Instantaneous closed reduction can be used both for complicated and uncomplicated dislocations. Urgent reduction in complicated dislocations helps to restore the normal anatomical shape of the spinal canal, restore cerebrospinal fluid and blood circulation, and eliminate compression of the spinal cord.
The most common method of reduction according to Richet-Guether. The patient is in a supine position, the head and neck will stand over the edge of the table. Anesthesia is preliminarily performed: 10-15 ml of a 0.5-1% solution of novocaine are administered paravertebrally at the lesion level.
Stage I: traction along the axis of the spine. It is carried out by the surgeon through the elongated traction of the Glisson loop, mounted on the lower back. Hands surgeon covers the head of the victim.
Stage II: the surgeon’s assistant stands opposite and covers the patient’s neck so that the upper edge of the palm is at the level of damage on one side with bilateral dislocation and “healthy” with unilateral dislocation. Continuing the extension along the axis, the operator tilts the head and neck to the “healthy” side.
Stage III: carrying out traction along the axis and not eliminating the inclination of the head and neck, turn the head toward dislocation, while the surgeon supports the head with its palms on the side surfaces, making it easier to perform manipulations. The head is brought to the average physiological position with moderate hyperextension. The direction of bilateral dislocations is achieved by manipulation first on one side, then on the other.
After reduction, the necessary fixation of the spine is achieved by a thoracocranial dressing with uncomplicated dislocations for up to 2-3 months.

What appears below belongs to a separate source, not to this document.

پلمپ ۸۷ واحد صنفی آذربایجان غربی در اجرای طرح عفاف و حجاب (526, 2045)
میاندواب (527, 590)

Reducing dislocations with the help of the Glisson loop is currently less commonly used because of its low efficiency in conjugated dislocations, as well as because of the inherent disadvantages of the method: the difficulty of using large weights, compression of the soft tissues of the face, neck, and difficulty in eating.
Forced skeletal traction is indicated for single and bilateral dislocation of the cervical vertebrae with neurological symptoms. With forced repositioning, large loads are used, up to 10-15-20 kg, which allows to achieve muscle relaxation, stretching of the ligamentous apparatus and repositioning of the vertebrae. Under local anesthesia, a brace is placed over the parietal tubercles, and the load is suspended. Traction begins with a minimum load, gradually bringing to the maximum. Reduction is carried out under constant x-ray control after 15-20 minutes. After setting, leave a load of 3-4 kg.
The disadvantages of forced reduction are the need for multiple x-ray control, lack of effectiveness, difficulty in caring for the patient.
Open reduction from posterior surgical access is used for non-corrected dislocations of the cervical vertebrae, repeated reluxes both in uncomplicated and complicated injuries.
The advantage of this method is the possibility, along with the reduction, to revise the spinal canal in case of complicated dislocations, to stabilize the damaged segment. This is especially important for patients with severe neurological disorders, in which early activation in the postoperative period is one of the important tasks of preventing serious complications and the possibility of rehabilitation.
Open reduction and decompression from the anterior surgical approach are indicated with an increase in neurological symptoms after closed reduction of dislocations with complicated injuries, compression of the spinal cord with a torn disc.